Eurobank to Raise Dividend Payout Above 50% in 2025, Eyes Further Expansion in Bulgaria
The move reflects the bank’s confidence in its performance and future growth prospects and comes in tandem with the distribution of an interim dividend of €170 million, or 4.7 cents per share.
Despite facing some pressure on the bottom line, Eurobank reported solid results for the first half of the year. Adjusted net profit came in at €711 million, marking a 2.9% decline compared to the same period in 2024. Total net profit fell by 4.3% to €691 million, impacted by a €27 million cost related to a voluntary exit scheme at Hellenic Bank and a €38 million negative goodwill charge stemming from its acquisition of CNP Cyprus Insurance.
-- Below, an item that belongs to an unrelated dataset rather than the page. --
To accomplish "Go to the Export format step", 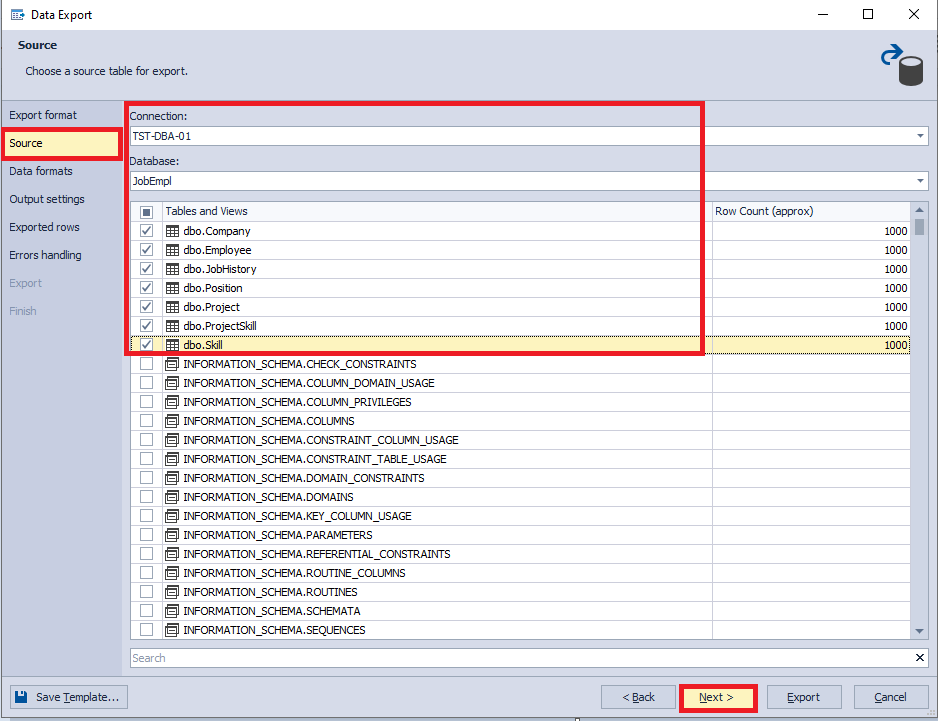I will click(x=43, y=115).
Group CEO Fokion Karavias noted that profitability remains on track with expectations, emphasizing the significant role of international operations, which contributed roughly half of the group’s earnings. He highlighted the strategic importance of Cyprus, where Eurobank has established a dominant position in the bancassurance market through the merger of Hellenic Bank and Eurobank Cyprus, as well as the acquisition of CNP.
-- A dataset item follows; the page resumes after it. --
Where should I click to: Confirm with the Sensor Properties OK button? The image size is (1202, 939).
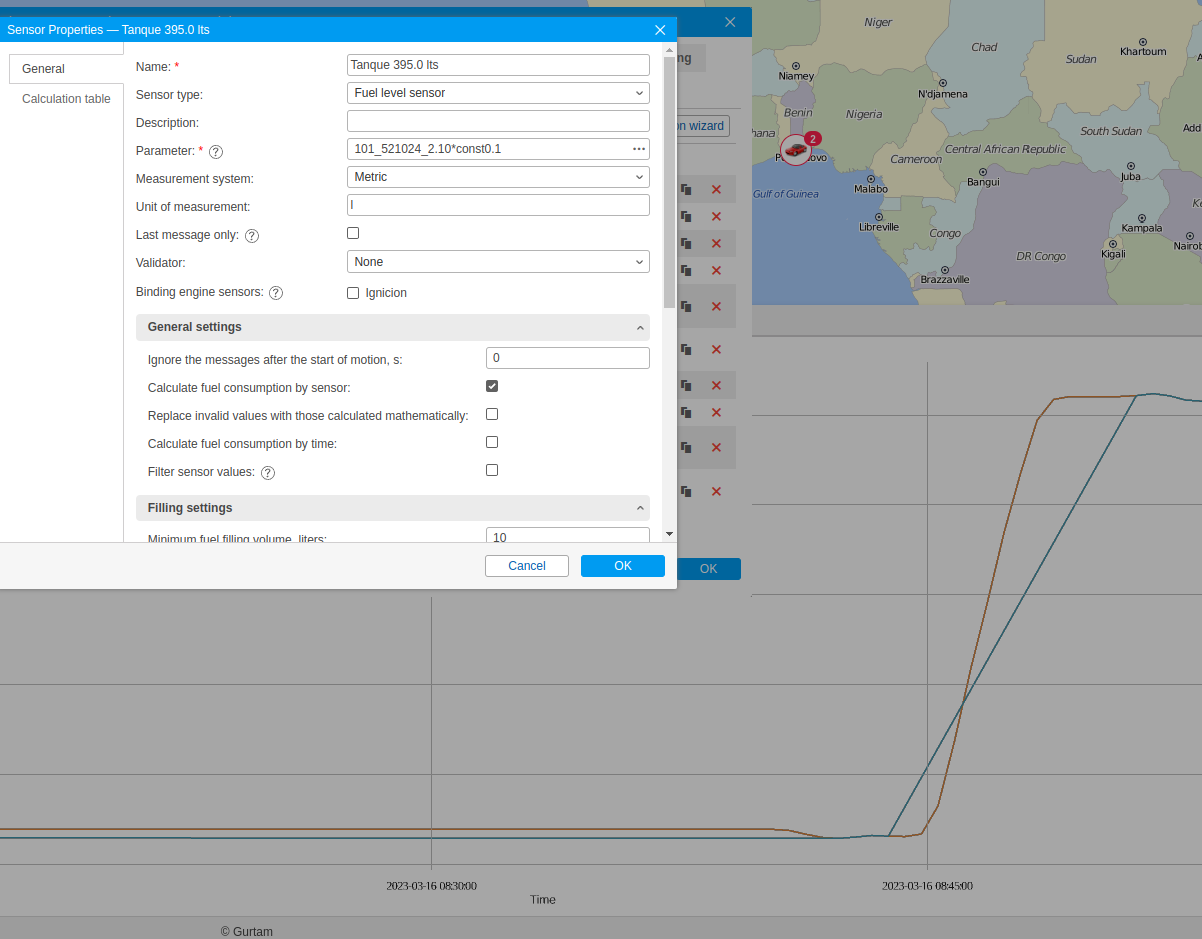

Looking ahead, Eurobank is turning its focus to Bulgaria as a key market for potential expansion. During the bank’s second-quarter earnings call, Karavias confirmed interest in further acquisitions, not only in banking but also in insurance and wealth management. He added that Bulgaria’s planned adoption of the euro would be a positive development for the local economy. Noting that the four largest banks—Eurobank's subsidiary among them—control 75% of Bulgaria’s banking market, Karavias sees room for further consolidation and confirmed that Eurobank is closely monitoring developments.
Lending activity remained strong in the first half of 2025, with performing loans growing organically by €2.2 billion—€1.4 billion in Greece and €800 million in international markets. Total gross loans reached €53.6 billion, split between €35.5 billion in Greece, €8.8 billion in Cyprus, and €8.4 billion in Bulgaria. Based on this momentum, the bank revised its annual target for credit expansion from €3.5 billion to €4 billion.
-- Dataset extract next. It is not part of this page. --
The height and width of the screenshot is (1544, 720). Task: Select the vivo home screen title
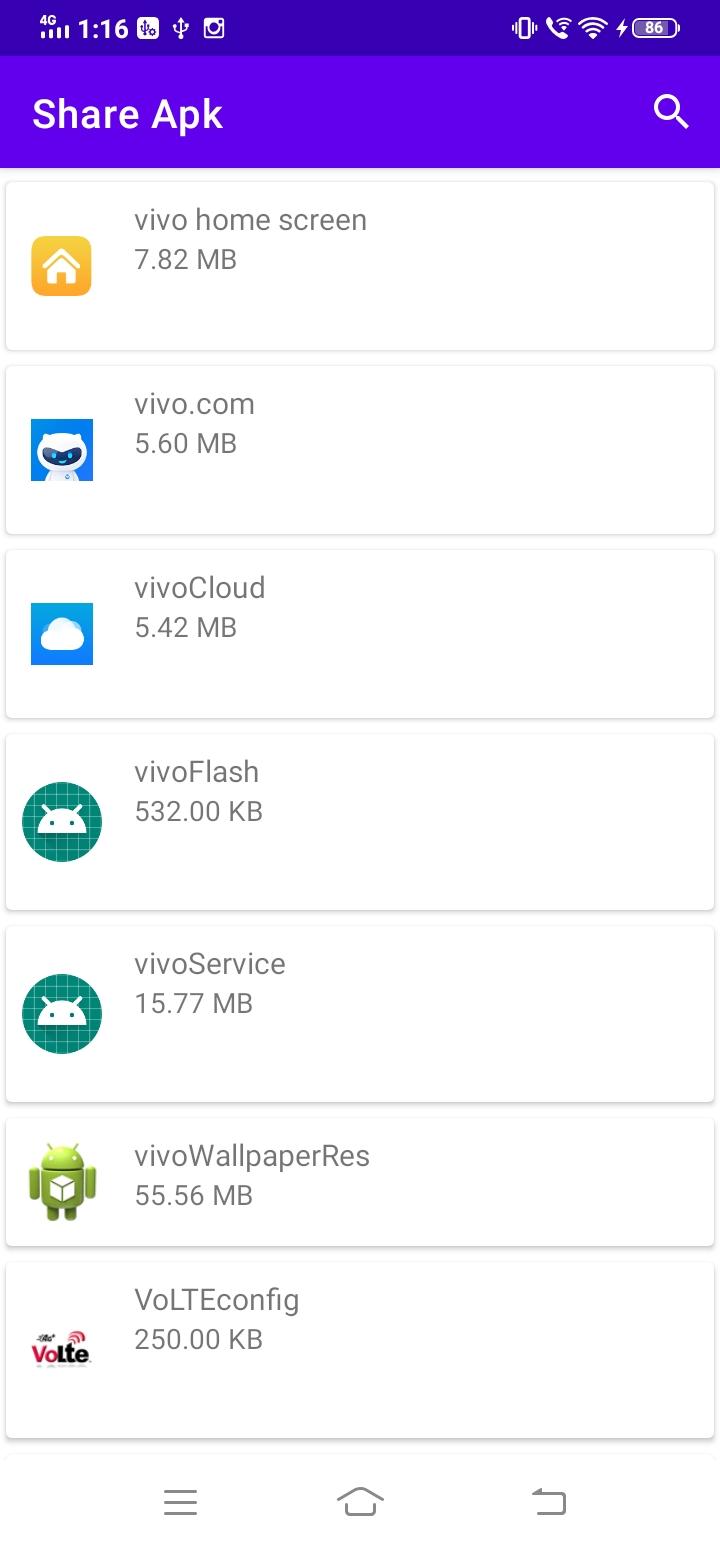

Provisions for credit risk increased by 8.1% year-on-year to €155 million, or 60 basis points of average loans. Nonetheless, Eurobank does not anticipate additional pressure on risk costs, even with ongoing restructuring related to Swiss franc-denominated loans.
Revenue growth was notable across key segments. Net interest income rose by 12.2% year-on-year to €1.3 billion, while net fee and commission income surged by 28.9% to €364 million. This growth was driven by strong performance in branch network services, wealth management, and insurance activities—particularly following the integration of CNP Cyprus Insurance. The bank has set ambitious full-year targets of €740 million in fee income and €2.5 billion in interest income.
Eurobank’s capital position remains robust, with a total capital adequacy ratio of 19.8% and a Common Equity Tier 1 (CET1) ratio of 15.5%. The bank intends to maintain its strong capital buffer to support future strategic acquisitions, both in Greece and abroad.